Волы дотащились уже до Урикау. «Интересно, как поведет себя хозяин арбы, когда поравняется с памятником Ленину? — думает Джерихан, глядя в бинокль. — Одни, проезжая мимо памятника, останавливаются и говорят: «Рухсаг уад Ленин», другие — снимают шапки».

Путник остановил волов, слез с подводы и, подойдя к камню, погладил его рукой.

«Памятник… Разве этот камень достоин памяти Ленина? — думает Джерихан. — Камень ниже человеческого роста. Ленину нужно воздвигнуть памятник выше горы Кариу. Говорят, в ясный день вершина Кариу видна у Моздока и даже с берегов Каспийского моря. Но и этого мало. Памятник Ленину должен быть виден всем на земле. Но, говорят, построить такой невозможно… Почему? Что такое памятник? Имя. Память. А память может хранить не только камень… Вот, например, Аким. Он отомстил абрекам за всех, кого они ограбили раньше. Он погиб. И ему не поставили памятника, но о нем сложили песню… Или Тлатов Чермен — легендарный герой, вождь «черного народа», предательски убитый князьями. Чермен жил два столетия тому назад, а песню о нем поют до сих пор. И в годы гражданской войны осетинские революционеры назвали свою партию его именем — «Кермен». Люди не знают, где его могила, но нет ни одного осетина, который не знал бы песню о нем… Или герой восстания 1905 года Дряев Антон, имя которого наводило ужас на князей и помещиков. И о нем была сложена песня. Мало ли их: Ларсаг Кудайнат и Кодзрон Таймураз — борцы с пришельцами-насильниками, Харебов Исак — герой гражданской войны… Осетины никогда не забывали о героях.

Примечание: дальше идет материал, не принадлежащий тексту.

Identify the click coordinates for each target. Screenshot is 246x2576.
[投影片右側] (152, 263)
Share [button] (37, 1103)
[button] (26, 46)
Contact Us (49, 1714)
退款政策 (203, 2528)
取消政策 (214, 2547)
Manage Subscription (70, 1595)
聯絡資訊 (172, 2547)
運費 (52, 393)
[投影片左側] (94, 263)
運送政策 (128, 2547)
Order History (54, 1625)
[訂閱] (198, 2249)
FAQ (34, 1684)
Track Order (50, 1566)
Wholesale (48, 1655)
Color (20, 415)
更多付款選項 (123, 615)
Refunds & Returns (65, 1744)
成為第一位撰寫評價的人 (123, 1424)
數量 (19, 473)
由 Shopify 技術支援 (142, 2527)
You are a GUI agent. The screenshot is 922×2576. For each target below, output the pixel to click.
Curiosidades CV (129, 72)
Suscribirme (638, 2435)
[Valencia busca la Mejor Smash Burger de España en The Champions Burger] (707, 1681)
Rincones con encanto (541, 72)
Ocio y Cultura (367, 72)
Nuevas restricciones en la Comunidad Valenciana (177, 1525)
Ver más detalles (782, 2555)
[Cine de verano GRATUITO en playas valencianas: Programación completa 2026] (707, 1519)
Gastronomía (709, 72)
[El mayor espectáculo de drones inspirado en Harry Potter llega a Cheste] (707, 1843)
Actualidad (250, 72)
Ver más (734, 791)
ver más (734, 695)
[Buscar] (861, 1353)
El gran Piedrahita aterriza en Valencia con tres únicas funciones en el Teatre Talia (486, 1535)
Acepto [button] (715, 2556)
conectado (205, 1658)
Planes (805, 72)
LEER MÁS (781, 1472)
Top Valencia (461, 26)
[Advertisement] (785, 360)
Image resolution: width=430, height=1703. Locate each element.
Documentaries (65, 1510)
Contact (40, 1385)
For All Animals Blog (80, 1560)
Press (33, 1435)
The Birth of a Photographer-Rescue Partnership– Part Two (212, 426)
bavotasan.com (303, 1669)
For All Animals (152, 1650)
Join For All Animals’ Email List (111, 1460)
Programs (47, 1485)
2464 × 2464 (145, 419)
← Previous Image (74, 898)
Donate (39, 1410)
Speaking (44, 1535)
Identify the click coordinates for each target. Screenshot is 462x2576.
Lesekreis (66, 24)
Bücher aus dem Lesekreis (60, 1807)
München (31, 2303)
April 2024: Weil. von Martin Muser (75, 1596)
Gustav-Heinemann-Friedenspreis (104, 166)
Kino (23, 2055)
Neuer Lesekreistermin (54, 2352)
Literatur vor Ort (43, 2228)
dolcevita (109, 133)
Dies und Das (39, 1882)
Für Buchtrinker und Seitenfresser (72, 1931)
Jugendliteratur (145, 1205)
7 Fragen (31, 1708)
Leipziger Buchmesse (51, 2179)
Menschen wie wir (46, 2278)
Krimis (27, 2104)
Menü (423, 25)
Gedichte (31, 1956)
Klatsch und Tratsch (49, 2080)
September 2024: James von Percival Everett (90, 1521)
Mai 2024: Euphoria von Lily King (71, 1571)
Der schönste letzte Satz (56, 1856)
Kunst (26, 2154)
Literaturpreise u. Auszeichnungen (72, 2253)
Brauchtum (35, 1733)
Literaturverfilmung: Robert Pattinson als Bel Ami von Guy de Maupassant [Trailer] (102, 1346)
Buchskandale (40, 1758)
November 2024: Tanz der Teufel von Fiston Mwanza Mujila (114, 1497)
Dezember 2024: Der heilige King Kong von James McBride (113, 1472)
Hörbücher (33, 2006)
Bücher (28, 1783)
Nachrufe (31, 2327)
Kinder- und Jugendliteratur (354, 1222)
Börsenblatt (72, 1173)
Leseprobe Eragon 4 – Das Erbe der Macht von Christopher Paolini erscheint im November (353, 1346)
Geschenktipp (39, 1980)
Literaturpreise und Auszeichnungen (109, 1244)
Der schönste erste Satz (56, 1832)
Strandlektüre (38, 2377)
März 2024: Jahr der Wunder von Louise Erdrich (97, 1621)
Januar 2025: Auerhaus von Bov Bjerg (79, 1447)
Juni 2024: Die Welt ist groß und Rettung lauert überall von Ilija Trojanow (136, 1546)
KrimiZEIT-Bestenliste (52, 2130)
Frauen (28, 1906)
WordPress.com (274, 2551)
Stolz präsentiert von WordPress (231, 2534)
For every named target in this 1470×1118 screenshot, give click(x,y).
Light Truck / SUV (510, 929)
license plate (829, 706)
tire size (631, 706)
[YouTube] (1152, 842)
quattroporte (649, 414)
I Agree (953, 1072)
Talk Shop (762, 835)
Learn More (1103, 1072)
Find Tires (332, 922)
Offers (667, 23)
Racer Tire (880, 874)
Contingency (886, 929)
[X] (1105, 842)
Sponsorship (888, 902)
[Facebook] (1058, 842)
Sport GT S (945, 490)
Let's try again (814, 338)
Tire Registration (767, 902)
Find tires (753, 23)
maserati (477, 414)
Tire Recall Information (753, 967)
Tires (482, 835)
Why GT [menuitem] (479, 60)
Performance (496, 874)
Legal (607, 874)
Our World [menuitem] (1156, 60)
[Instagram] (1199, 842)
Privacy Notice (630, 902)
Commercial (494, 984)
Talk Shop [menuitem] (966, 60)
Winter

Они не могли воздвигнуть им бронзовые и мраморные памятники и потому слагали песни…»

Джерихан вложил бинокль в футляр.

«А что если сложить песню о Ленине? — подумал он и испугался: — Как отважиться на такое?.. Какие слова должны быть в песне о Ленине? Умные и красивые… И чтобы пелись они легко… Под силу ли мне это?..»

ПЕРВАЯ ВСТРЕЧА С ЛЕНИНЫМ

Нет, пастух из Барзикау никогда не встречался с Лениным, если встречу понимать в буквальном смысле…

Джерихан сидел на уступе скалы, воспоминания унесли его к тем временам, когда он совсем мальчишкой пас здесь ягнят…

Шла германская война. С фронта вернулся один из барзикаусцев. Вернулся одноглазым и хромым, и дети, затаив дыхание, слушали его рассказы о жестокой и непонятной войне. Они также «воевали», но вместо пуль у них были сосновые шишки. Убитых не бывало. Смеркалось — и все возвращались домой.

У взрослых все было иначе. Война шла уже два года, и в селении остались только старики и женщины. Кое-кому из мальчишек пришлось взяться за отцовские косы. Старшина забирал на фронт даже пожилых мужчин. Люди ругают и его, и царя прямо в глаза, а ему как с гуся вода. Ругай и плюйся, но на войну иди. Потом приехал какой-то офицер с солдатами. Они ловили всех, кто может носить оружие, и увозили с собой. Стон, плач…

От многих фронтовиков нет ни писем, ни «черных бумаг»[32]. Что с ними?

вернуться

32

«Черная бумага» — извещение о гибели солдата.